**What you should do:**
Every line containing the string "icon" is to be copied from the records.

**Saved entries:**
==========

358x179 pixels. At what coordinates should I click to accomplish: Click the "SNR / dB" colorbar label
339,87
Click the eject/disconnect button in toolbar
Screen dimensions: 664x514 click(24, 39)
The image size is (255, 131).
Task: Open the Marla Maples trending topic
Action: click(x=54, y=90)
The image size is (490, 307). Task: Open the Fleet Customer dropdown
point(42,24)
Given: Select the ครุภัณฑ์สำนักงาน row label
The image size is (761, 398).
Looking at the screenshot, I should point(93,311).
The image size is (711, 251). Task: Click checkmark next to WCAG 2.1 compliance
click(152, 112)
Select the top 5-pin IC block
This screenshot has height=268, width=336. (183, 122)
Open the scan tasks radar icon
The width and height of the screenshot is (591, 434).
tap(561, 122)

==========

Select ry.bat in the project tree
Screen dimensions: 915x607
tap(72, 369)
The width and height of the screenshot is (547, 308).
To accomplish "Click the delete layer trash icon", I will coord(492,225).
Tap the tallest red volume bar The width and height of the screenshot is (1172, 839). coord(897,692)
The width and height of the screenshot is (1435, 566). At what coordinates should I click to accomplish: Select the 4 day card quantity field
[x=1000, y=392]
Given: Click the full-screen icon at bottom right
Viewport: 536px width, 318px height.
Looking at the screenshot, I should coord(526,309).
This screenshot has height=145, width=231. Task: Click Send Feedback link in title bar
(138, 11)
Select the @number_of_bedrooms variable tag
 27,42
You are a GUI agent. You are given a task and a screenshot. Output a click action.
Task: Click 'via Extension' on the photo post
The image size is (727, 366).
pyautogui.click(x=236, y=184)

==========

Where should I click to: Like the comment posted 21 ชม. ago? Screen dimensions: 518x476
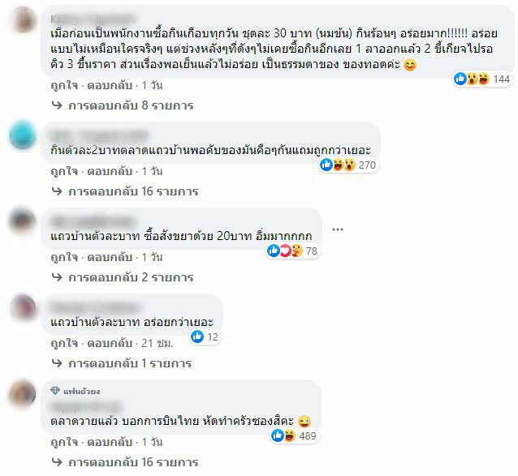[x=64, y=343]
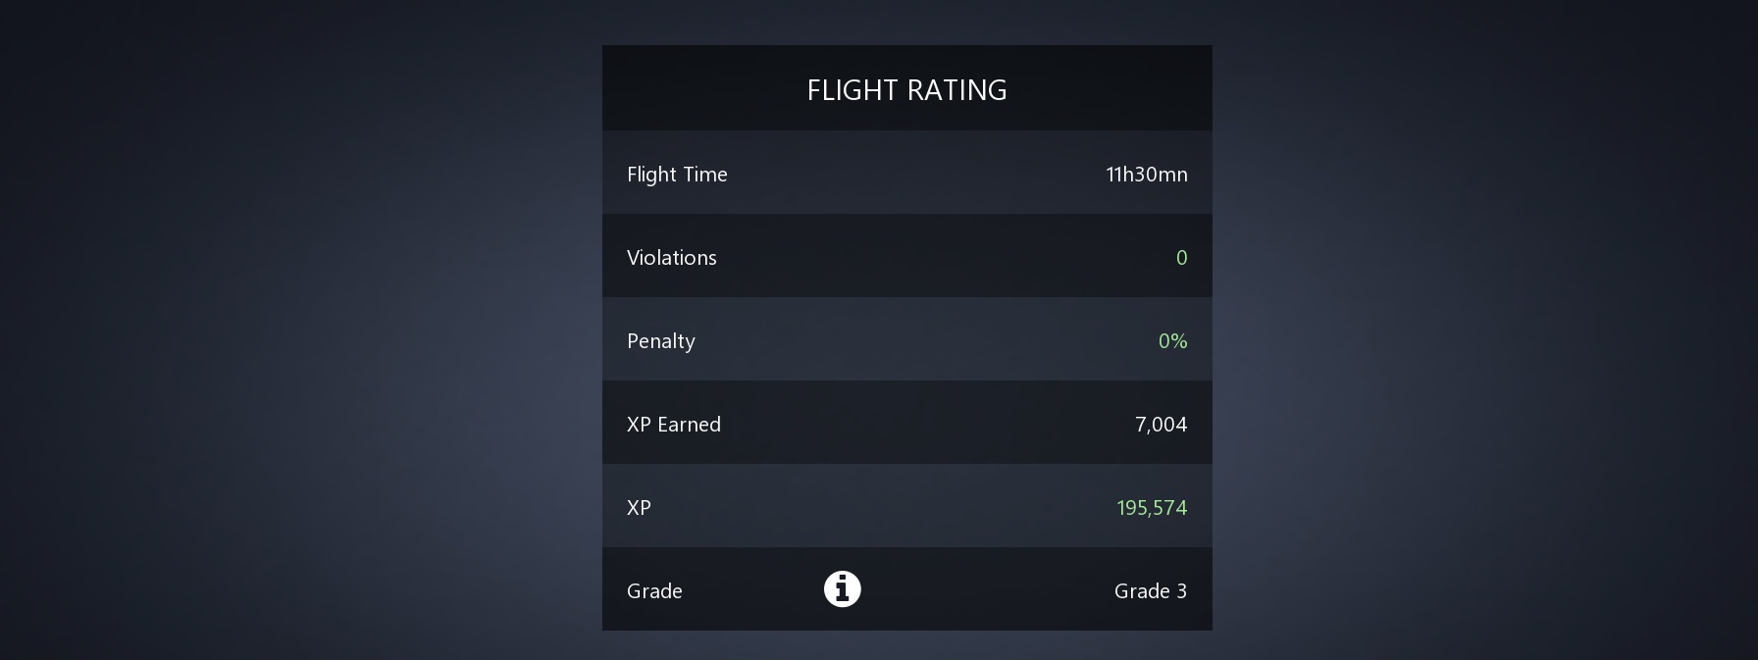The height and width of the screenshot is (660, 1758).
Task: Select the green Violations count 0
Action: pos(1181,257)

==========

**Exercise result:**
Open the scan tasks radar icon
To accomplish "Click the delete layer trash icon", I will coord(492,225).
Given: Click the full-screen icon at bottom right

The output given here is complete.